神戸:マーケット全体で需給が均衡。
神戸は大型空室が顕在化
シービーアールイー㈱の調査による、神戸における2024年3月期の空室率は2.5%で、前期(2023年12月期)に比べ0.3ポイントの上昇となった。大型空室の顕在化が上昇要因となったが、顕在化前に満室となった大型区画もあり、引き続き大型空室が少ない底堅いマーケットとなっている。移転動機としては、新規出店や業容拡大による拡張といった前向きな理由が多い一方、従来の対面での会議がWebに切替わり、会議室の利用率が下がったため、会議室は外部の貸会議室で代用し、代わりに個別ブースを増設して貸室面積の適正化を図る動きも見受けられた。マーケット全体としては需給が均衡した状態という印象である。
想定成約賃料は前期比0.2%(20円/坪)上昇し12,110円/坪となった。賃料水準については大きな変動は見受けられなかったが、募集条件を大きく下げるビルオーナーは少なくなってきた。
今後の大型開発や、神戸市役所の2号庁舎竣工に伴う多くの二次空室が発生する可能性が高いことからも、今後の神戸のマーケット動向を一層注視したい。
京都:オフィス需要に回復が見られる。
京都の想定成約賃料は横ばい
京都における2024年3月期の空室率は3.6%となり、前期比0.7ポイント低下した。募集面積50坪以下の空室消化が大半だが、中には200坪以上の移転事例もあり、大阪・神戸と同様にテナント企業のオフィス需要の回復が見られる。
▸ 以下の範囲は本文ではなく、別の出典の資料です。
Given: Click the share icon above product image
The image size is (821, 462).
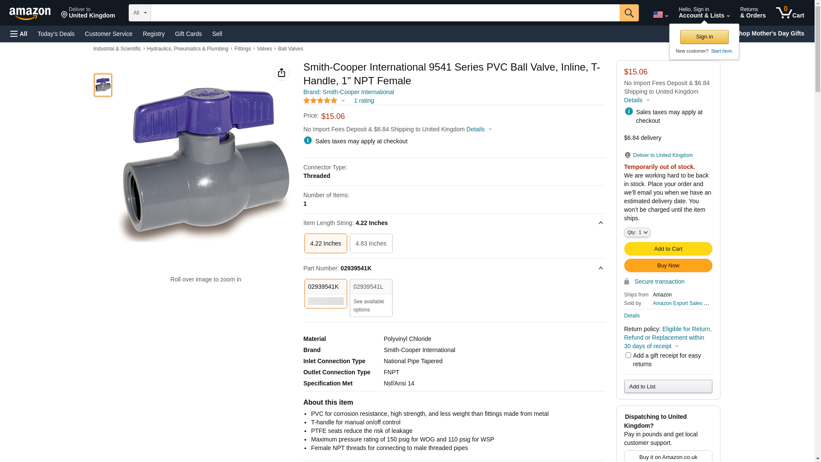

近畿圏では珍しく、日系企業のみならず外資系企業の面積拡張の移転事例があった。また前期同様にマンションギャラリー開設のニーズもあり、オフィス中心エリアにおける空室消化の一因となっている。
オールグレードの今期想定成約賃料は15,380円/坪の前期比10円UPと横ばい。2026年末までの延床面積1,000坪以上の新規供給は、2025年Q3の日本生命四条ビルの2,100坪のみと限定され、新規供給における賃料の引き上げ要因は乏しい。
築年数の経過した建て替え予定ビルがいくつか存在するため、今後も一定の需要が見込まれる。今期発生した既存ビルの新規空室は約1,500坪で、解約理由は統合、縮小、撤退などが目立つ。訪日外国人や国内旅行者が増加する中、京都エリアにおけるオフィス需要が今後も高まれば、さらに空室率 が低下することになる。